Un negozio chiude per Covid: riaprirà?

Un negozio chiude per Covid: riaprirà?

In marzo e aprile, durante il primo lockdown, noi italiani abbiamo risposto con grande compostezza e disciplina ai limiti imposti. Abbiamo accettato, quasi senza battere ciglio, le proibizioni imposte dallo Stato e dalle Regioni: eravamo convinti che, stringendo i denti per qualche mese, saremmo tornati alla normalità.
Adesso, invece, benché non siamo (ancora?) al lockdown totale, chiusure e divieti infastidiscono una parte crescente della popolazione.
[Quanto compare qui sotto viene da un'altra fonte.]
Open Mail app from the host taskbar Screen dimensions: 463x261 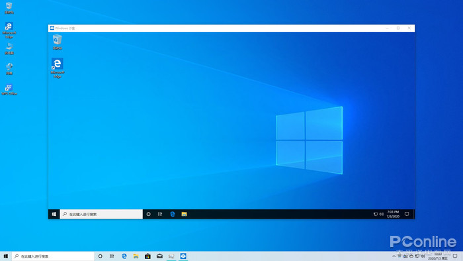tap(159, 256)
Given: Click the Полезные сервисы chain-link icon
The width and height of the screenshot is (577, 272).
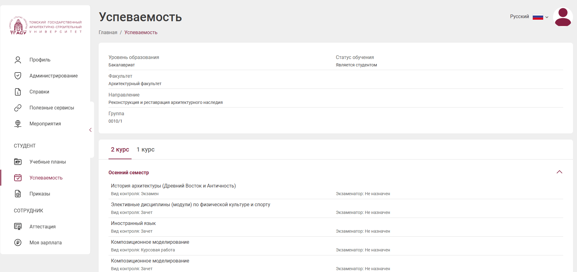Looking at the screenshot, I should click(x=18, y=108).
A molti sembrano soprusi ingiustificati. Lo spirito di unione che c’era sei mesi fa non c’è più; ora prevalgono rabbia, rancore, contestazioni. E non solo perché negli ultimi mesi non si è fatto abbastanza per prevenire ciò che sta accadendo.
Perché, allora, questo malumore diffuso?
La risposta va cercata nella nostra mente.
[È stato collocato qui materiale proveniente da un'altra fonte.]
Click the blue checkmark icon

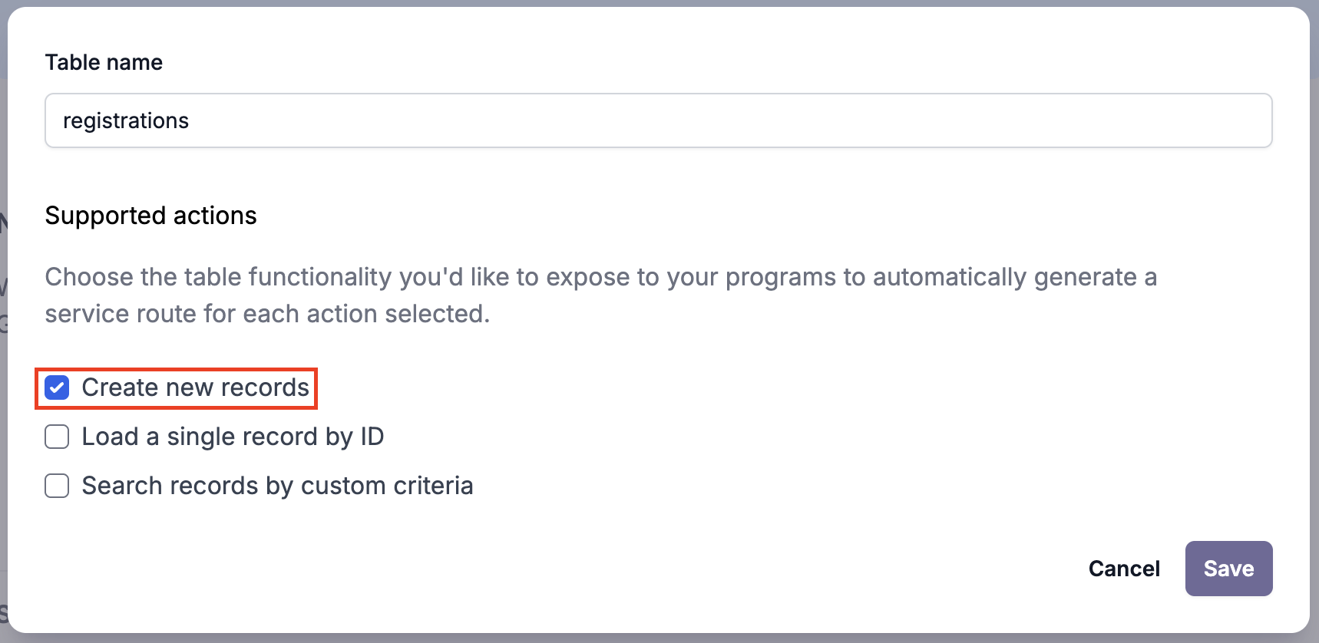[57, 387]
Infatti siamo disposti e motivati a fare sacrifici, anche pesanti, a due condizioni:
1) Se sappiamo che servono;
2) Se sappiamo quando finiranno.
Queste due condizioni sono venute meno. Soprattutto la seconda.
Molti non sono affatto convinti che chiudere palestre, cinema, teatri, bar e ristoranti alla sera serva davvero a combattere il virus. Appaiono sacrifici tanto drammatici quanto inutili. Tant’è vero che non solo i politici, ma anche i virologi sono divisi sull’utilità delle misure. Quel che è peggio, però, è che non abbiamo la più pallida idea di quando usciremo dal tunnel: a Natale? In estate? O forse mai, se è vero il virus si indebolisce con il caldo, ma ritorna con il freddo? Arriverà il vaccino? Funzionerà? Oppure dopo la seconda ondata ne arriveranno una terza, una quarta e chissà quante altre?
E’ proprio questa estrema incertezza a demotivarci. Le autorità ci impongono nuovi sacrifici; e noi, pur obbedendo, ci chiediamo – sotto sotto – se ne valga davvero la pena.